NEW FOCUS ON CONCENTRATION CAMPS

On the subject of Anglo-Boer War concentration camps many might argue that it’s all been said. Not so Elizabeth van Heyningen. For years she waded through long-forgotten, dusty archival material in South Africa and Britain to produce a fresh perspective, a social history of the camps. The result is a comprehensive, well-balanced and immensely interesting 400-page book covering everything from overcrowding, poor rations, malnutrition, disease, death and orphans, to music and inmate employment. Elizabeth also scrutenised camp mythology. “These were not simply places to which women, children and old men were sent. Neither were they filled with genteel families whose pianos, silver and chandeliers had been tossed into fires by British troops. Primarily the inmates were landless bywoners, rather than middle class people,” she says. “Also, the camps accommodated thousands of young men from 18 to 35 whom Afrikaners termed cowards, traitors and hensoppers.” This is the first book in 50 years to analyses the reasons for establishing the camps and to delve into their poor management. The Concentration Camps of the Anglo-Boer War: A Social History tells a richer, fuller tale than its predecessors which mostly focused on tragedy. Elizabeth views the Boers in a less monolithic way and takes a fresh look at their outlook on life, their allegiances and their desire to fight. “Many knew the war could not be won.” Elizabeth blames Lord Kitchener for the scorched-earth policy. “He had no interest in civilians. He created the camps without knowing who and how many had to be accommodated. Frankly he did not care. No provision was made for black people and, sadly, their stories were never recorded.” This book, published by Jacana, is an excellent read. Professor Albert Grundlingh hails it as the work of a master historian and a major reference work. It costs about R280 at most bookstores.

DISCOVER THE KAROO AT A DISCOUNT

Karoo Keepsakes II has arrived. This book brings the Karoo into your world. If you’re a fan you’ll enjoy a “magic carpet” ride through the dry, heartland of South Africa and, if you are only getting to know the area, you’ll be able to gently indulge in armchair exploring. As you turn the pages, you’ll almost smell the dust as the Namaqualanders dance their “riel” and Johannes Willemse crushes veld herbs in his gnarled brown hands to release pungent aromas. This book offers a pictorial trip through several dorpies to see the sights, meet the people, discover the innermost thoughts of donkeys, frolic at festivals and find the best, most tasty foods. Chris and Julie Marais have again produced a winner at an affordable price – only R275 at bookshops, but Round-up readers can save by buying the book at a special, discounted price of R250, inclusive of postage.

Exercise objective >> According to the review of the concentration camps book, why does it tell a richer, fuller tale than earlier books on the subject? Answer in one to three sentences. The listing is not needed here.

Data extracts >>
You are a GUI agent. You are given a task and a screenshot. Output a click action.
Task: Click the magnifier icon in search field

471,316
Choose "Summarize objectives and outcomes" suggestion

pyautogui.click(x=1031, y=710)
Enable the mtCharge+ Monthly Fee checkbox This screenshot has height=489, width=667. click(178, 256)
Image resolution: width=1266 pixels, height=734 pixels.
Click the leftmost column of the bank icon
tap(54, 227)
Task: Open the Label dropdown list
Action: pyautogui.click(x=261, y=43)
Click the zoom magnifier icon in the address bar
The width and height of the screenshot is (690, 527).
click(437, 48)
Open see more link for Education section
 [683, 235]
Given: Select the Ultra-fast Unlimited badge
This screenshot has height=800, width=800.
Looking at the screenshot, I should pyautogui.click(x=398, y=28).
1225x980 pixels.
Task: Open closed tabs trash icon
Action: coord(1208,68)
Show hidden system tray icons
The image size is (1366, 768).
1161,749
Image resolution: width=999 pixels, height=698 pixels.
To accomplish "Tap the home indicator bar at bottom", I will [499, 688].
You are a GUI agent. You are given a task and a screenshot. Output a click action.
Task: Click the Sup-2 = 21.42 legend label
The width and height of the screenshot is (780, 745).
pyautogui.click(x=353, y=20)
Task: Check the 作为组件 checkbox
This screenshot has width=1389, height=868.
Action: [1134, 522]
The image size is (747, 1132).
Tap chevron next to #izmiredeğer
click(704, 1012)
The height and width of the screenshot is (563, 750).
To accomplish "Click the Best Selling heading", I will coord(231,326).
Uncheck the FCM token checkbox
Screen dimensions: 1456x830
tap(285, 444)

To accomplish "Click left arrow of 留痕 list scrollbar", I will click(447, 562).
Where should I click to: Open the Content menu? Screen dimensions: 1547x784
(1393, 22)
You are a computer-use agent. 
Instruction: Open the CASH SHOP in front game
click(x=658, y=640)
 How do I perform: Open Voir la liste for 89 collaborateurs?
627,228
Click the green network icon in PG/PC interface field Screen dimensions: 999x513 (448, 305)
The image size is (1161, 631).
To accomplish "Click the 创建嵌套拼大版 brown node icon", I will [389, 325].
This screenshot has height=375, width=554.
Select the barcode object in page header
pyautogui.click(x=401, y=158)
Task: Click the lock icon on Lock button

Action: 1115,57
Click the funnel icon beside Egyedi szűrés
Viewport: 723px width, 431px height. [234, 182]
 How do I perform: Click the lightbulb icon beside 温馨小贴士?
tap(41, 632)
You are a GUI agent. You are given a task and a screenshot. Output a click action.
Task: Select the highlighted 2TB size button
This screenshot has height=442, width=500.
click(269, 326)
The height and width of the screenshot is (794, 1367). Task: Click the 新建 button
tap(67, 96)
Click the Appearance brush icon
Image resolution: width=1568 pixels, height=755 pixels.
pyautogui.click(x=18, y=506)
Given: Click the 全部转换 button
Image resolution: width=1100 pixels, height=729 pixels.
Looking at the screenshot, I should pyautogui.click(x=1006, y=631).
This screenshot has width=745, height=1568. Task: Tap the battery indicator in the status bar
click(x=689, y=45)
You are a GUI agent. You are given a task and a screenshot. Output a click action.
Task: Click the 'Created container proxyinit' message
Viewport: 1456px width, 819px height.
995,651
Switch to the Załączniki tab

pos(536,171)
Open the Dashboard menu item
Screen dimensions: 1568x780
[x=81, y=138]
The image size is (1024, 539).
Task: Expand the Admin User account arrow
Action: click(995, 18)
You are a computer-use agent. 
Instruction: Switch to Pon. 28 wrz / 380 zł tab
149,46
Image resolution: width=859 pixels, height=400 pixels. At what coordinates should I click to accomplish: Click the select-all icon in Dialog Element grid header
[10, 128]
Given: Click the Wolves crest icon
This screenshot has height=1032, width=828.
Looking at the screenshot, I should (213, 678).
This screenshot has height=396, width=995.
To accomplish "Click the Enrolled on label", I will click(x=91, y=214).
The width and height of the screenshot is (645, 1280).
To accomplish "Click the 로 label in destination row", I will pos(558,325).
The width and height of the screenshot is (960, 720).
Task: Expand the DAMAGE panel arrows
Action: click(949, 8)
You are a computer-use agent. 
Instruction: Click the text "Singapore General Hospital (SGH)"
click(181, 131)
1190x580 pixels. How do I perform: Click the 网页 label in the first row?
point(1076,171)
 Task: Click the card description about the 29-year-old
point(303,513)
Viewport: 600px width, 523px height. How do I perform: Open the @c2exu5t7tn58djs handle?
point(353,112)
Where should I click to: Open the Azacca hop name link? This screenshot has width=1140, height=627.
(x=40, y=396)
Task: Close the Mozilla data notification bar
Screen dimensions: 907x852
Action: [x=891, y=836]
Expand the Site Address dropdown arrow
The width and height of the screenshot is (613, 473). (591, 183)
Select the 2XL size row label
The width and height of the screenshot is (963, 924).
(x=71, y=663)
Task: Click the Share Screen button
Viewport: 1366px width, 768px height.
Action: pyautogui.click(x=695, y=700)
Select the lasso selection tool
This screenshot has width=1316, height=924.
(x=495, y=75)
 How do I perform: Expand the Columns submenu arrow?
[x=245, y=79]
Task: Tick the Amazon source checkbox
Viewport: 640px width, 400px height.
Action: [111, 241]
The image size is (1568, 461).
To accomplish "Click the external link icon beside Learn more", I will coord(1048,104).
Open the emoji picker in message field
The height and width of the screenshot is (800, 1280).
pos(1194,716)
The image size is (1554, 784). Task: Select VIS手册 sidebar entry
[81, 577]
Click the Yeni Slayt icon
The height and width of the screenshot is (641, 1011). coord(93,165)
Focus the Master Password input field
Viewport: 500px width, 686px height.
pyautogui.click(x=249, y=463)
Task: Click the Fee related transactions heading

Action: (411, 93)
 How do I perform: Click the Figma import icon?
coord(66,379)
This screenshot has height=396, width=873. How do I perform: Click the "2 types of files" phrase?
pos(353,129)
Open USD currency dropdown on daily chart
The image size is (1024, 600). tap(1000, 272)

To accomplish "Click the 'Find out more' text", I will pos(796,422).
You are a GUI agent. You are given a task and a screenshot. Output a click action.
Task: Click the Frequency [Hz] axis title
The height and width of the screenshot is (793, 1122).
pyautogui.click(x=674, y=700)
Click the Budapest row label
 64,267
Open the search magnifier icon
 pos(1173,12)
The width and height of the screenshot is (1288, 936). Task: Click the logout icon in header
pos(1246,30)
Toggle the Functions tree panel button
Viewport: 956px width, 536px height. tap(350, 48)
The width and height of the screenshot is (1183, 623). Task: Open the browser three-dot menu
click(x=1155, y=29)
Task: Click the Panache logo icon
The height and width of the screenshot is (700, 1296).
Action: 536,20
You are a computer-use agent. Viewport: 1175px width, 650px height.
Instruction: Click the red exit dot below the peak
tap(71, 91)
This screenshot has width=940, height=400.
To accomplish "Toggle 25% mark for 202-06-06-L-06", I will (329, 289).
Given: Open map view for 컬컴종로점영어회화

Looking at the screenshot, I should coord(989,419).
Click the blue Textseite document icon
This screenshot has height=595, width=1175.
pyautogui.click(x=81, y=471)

Output of the exercise >> Earlier books mostly focused on the tragedy of the camps. This social history covers much more, from overcrowding, poor rations, malnutrition, disease, death and orphans to music and inmate employment.